Riciclabilità dei veicoli a motore, Ue favorevole al regolamento sulle disposizioni uniformi

[11 ottobre 2013]

Il Consiglio Ue è favorevole al progetto di regolamento Unece che stabilisce disposizioni uniformi relative alla riciclabilità dei veicoli a motore. Per questo propone di adottare la decisione sulla posizione favorevole che l’Unione deve adottare nell’ambito del comitato amministrativo della commissione economica (Unece) per l’Europa delle Nazioni Unite in merito al progetto.

L’Unece sviluppa a livello internazionale prescrizioni armonizzate intese a eliminare gli ostacoli tecnici al commercio di veicoli a motore e di sistemi usati per tali veicoli tra le parti contraenti dell’accordo del 1958 riveduto (l’Ue ha aderito all’accordo nel 1997). Una serie di prescrizioni, volte anche a garantire che tali veicoli e sistemi offrano un elevato livello di sicurezza e di protezione dell’ambiente.

Recentemente l’Unece ha ultimato un progetto di regolamento che stabilisce disposizioni uniformi relative alla riciclabilità dei veicoli a motore. L’obiettivo del progetto di regolamento in discussione è stabilire una serie di prescrizioni per la riciclabilità, il riutilizzo e il recupero dei veicoli a motore fuori uso e delle loro parti e accessori che garantiscano un uso efficiente delle risorse e una maggiore protezione dell’ambiente.

Con l’adozione del progetto di regolamento Unece l’Ue potrà effettuare un passo avanti ai fini dell’armonizzazione tecnica e del mercato e della rimozione di eventuali ostacoli commerciali relativi al riciclaggio, al riutilizzo e al recupero di parti, accessori e risorse provenienti da veicoli fuori uso dal momento che, nel promulgare le rispettive normative nazionali, gli Stati membri dell’Ue potranno prendere il testo come riferimento. Ciò consentirà alle società europee di applicare una serie di prescrizioni riconosciute in tutto il mondo, vale a dire nei paesi che sono parti contraenti dell’accordo Unece del 1958 riveduto.

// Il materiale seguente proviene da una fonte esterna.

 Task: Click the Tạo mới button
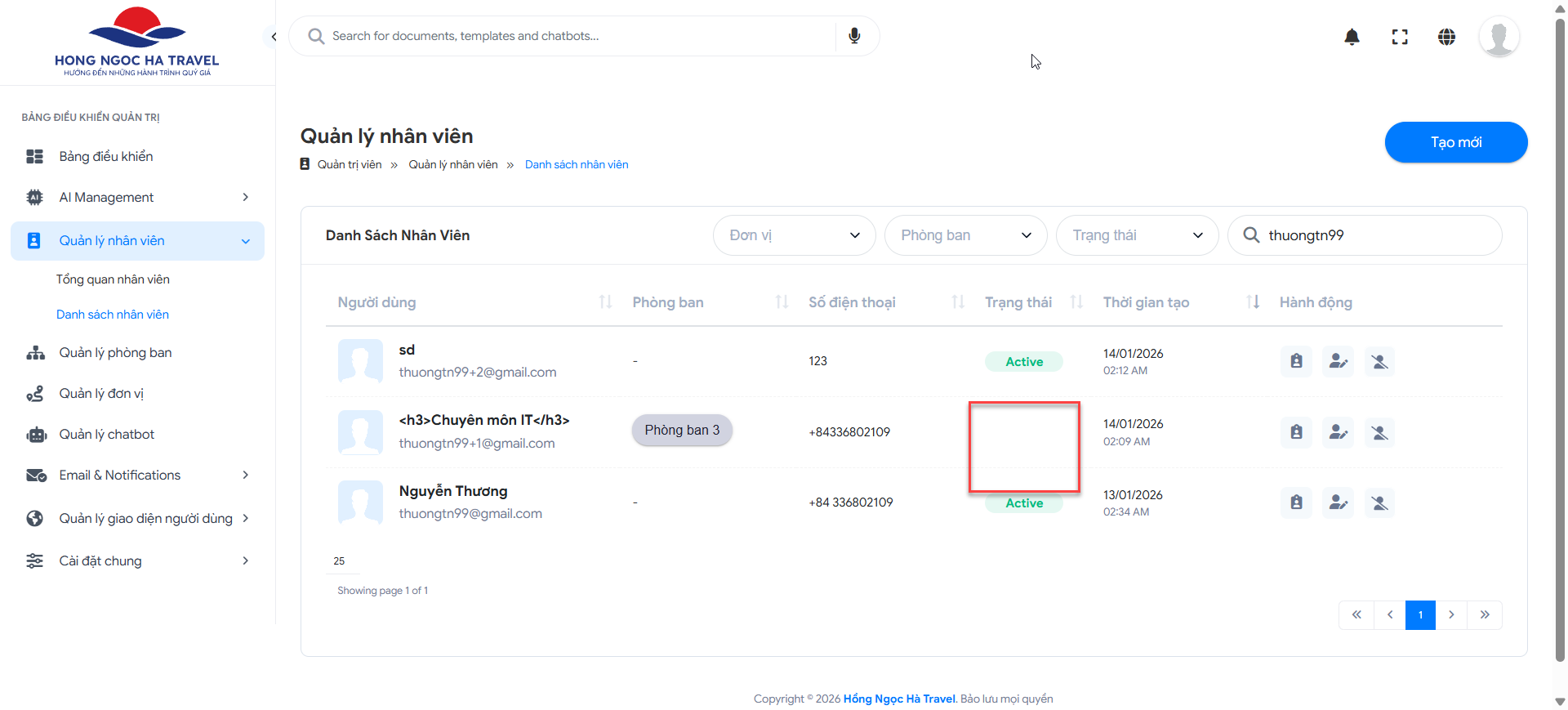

La proposta di regolamento è in linea con gli obiettivi della direttiva che riguardano l’omologazione

dei veicoli a motore per quanto riguarda la loro riutilizzabilità, riciclabilità e recuperabilità (2005/64/CE) e di quella che è relativa ai veicoli fuori uso (2000/53/CE). Ed è pertanto coerente con gli obiettivi dell’Ue in materia di salute, sicurezza e ambiente e con l’obiettivo di garantire un elevato livello di protezione dell’ambiente in tutto il territorio europeo. La proposta è inoltre in linea con la direttiva che istituisce un quadro per l’omologazione dei veicoli a motore e dei loro rimorchi, nonché dei sistemi, componenti ed entità tecniche destinati a tali veicoli (2007/46/CE)  e con l’obiettivo di progredire verso l’armonizzazione internazionale della legislazione in materia di omologazione dei veicoli a motore.